Q:  My HOA is insisting that I install a lattice around the flat part of my roof so that my solar panels are not visible from the street.  It would cost $1,500 to erect the lattice.  Can they do this?

A:  If this request is founded in the HOA agreement that you signed, then they probably have the grounds to enforce this restriction.  This is only because the lattice costs $1,500.  According to the Solar Bill of Rights, if it would cost you $2,000 or more, the HOA’s demand would probably not stand up in a court of law.  This is also assuming that the lattice doesn’t cast a shadow on the solar panels – if it would decrease the panels’ output by 20% or more, then the restriction would be in violation of the Solar Bill of Rights.

Q:  My town prohibits all solar panels, period.  What can I do about this?

A:  This probably violates the SBR.  A stakeholder such as a homeowner, community group, HOA, solar dealer, or nonprofit advocate would have grounds to file a petition against the city, either in local or state court.  You may find, however, that presenting with the town council with the SBR is a quicker way to achieve your goals than to get involved in legal action – they may choose to change the regulations once they’re informed of the issues.  We suggest that you contact a lawyer before pursuing any legal action.
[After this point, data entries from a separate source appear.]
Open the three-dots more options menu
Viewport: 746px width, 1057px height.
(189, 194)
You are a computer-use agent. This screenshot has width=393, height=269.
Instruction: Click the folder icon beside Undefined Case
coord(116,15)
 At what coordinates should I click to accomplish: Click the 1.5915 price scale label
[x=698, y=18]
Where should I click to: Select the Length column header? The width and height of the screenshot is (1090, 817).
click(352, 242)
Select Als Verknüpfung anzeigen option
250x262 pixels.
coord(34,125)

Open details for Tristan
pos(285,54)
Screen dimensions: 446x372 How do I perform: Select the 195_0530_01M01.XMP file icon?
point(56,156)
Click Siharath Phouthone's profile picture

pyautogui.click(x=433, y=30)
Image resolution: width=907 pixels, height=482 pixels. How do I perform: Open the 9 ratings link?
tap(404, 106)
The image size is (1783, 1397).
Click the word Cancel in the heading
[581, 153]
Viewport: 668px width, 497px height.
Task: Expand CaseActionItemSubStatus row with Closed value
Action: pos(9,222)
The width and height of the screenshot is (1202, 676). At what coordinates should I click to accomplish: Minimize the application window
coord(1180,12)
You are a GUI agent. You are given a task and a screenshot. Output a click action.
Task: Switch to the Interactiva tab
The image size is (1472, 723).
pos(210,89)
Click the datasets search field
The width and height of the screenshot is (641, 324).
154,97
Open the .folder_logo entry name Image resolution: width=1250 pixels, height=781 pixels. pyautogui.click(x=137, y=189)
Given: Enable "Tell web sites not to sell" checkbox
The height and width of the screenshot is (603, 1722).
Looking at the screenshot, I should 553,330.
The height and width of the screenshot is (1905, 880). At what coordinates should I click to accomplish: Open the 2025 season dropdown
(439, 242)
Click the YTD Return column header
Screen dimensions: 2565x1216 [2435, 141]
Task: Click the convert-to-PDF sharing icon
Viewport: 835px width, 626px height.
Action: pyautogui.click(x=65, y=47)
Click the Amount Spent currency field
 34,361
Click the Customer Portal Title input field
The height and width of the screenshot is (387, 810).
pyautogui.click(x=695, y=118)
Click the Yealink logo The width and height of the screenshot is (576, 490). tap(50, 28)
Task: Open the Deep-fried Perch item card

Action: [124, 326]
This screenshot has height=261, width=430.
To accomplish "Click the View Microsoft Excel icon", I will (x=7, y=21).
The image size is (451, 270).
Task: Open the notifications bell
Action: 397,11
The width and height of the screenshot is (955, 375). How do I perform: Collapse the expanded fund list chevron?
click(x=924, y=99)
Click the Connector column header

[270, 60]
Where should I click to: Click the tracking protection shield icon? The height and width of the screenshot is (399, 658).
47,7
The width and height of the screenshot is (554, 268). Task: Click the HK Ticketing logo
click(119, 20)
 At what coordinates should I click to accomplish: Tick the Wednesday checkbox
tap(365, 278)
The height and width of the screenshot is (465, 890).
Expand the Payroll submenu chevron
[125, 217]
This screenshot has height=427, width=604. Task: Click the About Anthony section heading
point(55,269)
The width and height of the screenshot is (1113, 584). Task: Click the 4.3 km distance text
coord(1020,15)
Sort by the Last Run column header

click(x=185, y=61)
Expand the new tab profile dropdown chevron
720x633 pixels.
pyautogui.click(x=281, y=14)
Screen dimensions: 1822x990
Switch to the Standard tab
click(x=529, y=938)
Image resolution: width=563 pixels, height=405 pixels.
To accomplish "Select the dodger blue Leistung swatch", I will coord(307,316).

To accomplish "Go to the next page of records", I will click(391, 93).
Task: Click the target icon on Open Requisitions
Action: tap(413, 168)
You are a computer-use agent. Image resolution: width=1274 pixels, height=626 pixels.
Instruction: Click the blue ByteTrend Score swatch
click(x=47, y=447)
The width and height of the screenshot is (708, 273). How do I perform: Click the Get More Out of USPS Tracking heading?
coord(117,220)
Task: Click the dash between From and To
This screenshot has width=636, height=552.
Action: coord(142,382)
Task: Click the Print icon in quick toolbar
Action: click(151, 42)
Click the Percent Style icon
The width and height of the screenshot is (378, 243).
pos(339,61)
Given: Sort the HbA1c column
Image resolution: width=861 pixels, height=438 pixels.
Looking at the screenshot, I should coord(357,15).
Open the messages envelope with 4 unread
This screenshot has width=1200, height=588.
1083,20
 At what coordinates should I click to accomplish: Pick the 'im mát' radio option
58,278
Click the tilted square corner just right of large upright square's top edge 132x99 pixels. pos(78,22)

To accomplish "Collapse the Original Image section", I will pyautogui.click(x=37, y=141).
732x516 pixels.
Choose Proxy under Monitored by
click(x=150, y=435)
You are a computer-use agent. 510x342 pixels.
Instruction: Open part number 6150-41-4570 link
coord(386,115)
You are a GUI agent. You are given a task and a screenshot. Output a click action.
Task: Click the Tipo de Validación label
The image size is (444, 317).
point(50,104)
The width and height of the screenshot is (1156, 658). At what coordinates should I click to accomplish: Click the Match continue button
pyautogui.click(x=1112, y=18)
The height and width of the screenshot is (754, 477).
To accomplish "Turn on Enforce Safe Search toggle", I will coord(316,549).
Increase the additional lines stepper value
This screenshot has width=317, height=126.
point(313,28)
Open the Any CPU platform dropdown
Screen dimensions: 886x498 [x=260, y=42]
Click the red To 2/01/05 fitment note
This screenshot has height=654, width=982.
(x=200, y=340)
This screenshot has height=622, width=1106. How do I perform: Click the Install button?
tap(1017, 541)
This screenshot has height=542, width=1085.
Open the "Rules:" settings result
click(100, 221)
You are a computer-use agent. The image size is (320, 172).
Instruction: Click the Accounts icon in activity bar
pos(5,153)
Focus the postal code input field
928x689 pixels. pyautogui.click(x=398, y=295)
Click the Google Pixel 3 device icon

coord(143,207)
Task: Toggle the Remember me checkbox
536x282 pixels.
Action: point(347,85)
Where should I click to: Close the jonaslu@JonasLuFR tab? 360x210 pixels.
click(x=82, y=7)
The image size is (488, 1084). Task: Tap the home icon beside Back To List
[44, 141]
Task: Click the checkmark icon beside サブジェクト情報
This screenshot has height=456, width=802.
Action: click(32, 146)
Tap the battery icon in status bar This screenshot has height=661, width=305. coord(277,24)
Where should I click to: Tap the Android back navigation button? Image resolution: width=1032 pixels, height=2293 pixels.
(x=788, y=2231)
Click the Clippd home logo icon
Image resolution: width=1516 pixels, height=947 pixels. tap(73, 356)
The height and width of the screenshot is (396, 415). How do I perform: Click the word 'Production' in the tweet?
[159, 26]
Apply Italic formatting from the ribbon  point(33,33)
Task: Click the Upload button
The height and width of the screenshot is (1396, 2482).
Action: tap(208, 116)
Q:  I’d like to have solar panels on my entire shed, but my neighbor’s windows face my shed and she is complaining to the HOA.  The HOA is asking that I only put up half as much solar paneling.  Do I have to comply?

A:  If you put up half as many solar panels, then the installation would only produce half as much power.  This is beyond the 20% legal limit at which an HOA’s policies can affect solar system performance.  So, in all likelihood, you would win a legal battle over your right to install the full system.  Rather than take it to court, however, you may be able to find a compromise – maybe you can work with your neighbor to plant some trees between your properties.  (Just make sure they don’t cast shadows on your solar panels!)

The Specifics

The Solar Bill of Rights includes:

  • California Civil Code Sections 714 and 714.1
  • California Civil Code Section 801
  • California Civil Code Section 801.5
  • California Government Code Section 65850.5
  • California Health and Safety Code Section 17959.1
  • California Government Code Section 66475.3
  • California Government Code Section 66473.1

Disclaimer:
Before challenging a HOA or any other local government, you should seek legal counsel.  The material on this site is only intended for informational purposes and is not a source of legal opinions.  Please do not rely solely upon this website for legal advice.  We make every effort to ensure that this website is current and accurate, but the law may change at any time, and therefore, it is important that you contact a lawyer if you have a legal issue.